The client hostname/IP Address should be same as server IP/Hostname thats listening to otherwise you would get the above error.
1) Make sure whether server hostname configured to listen at IP/localhost etc andif not explicitly specify the hostname ast server
2) use the same hostname in the client. THis will solve the issue. It worked for me...
I encountered the error (although it did not say the SCRIPT5022 part, rather it just reports "ScriptError"). I got around the issue by clicking on "Trusted Sites" and then adding the machine hosting the remote websocket. Note, to add to trusted sites,
I had to supply the address without the "ws://" part (like just mymahcine.mydomain.com)
I had to uncheck the box that says "Require server verification https:// " option.
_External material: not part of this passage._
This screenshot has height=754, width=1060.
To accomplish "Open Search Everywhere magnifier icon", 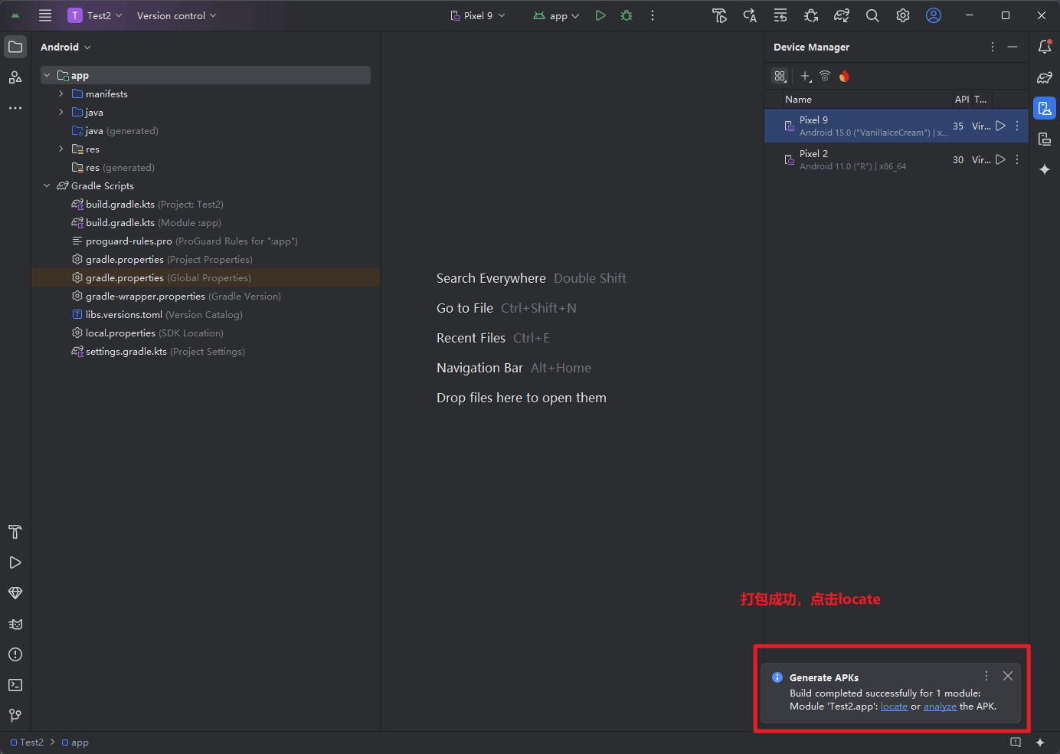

After I was done adding the domain, I re-checked the box "Require server verification (https://). I would recommend everyone to do the same. Unchecking the box is only a workaround to add sites that don't begin with https (rather ws:// in my case)
I had the same issue at one of my customer's environment.
It turned out that they had a proxy configuration that did not allow the connection to the WebSocket endpoint directly and did not support the WebSocket protocol.
The temporary solution was to disable using the proxy and everything started working. The long term solution is to edit the proxy's configuration (.pac file) to exclude the address of the WebSocket endpoint.
To disable the proxy, go to: Internet Explorer Options > Connections tab > LAN settings button > un-check Automatically detect settings.
Hope this helps someone.
In addition to making sure that the internet zone is not localhost (as in above answers), ensure that if https is used, then wss should be used.
This is not an issue in other browsers, but IE is abit more finicky.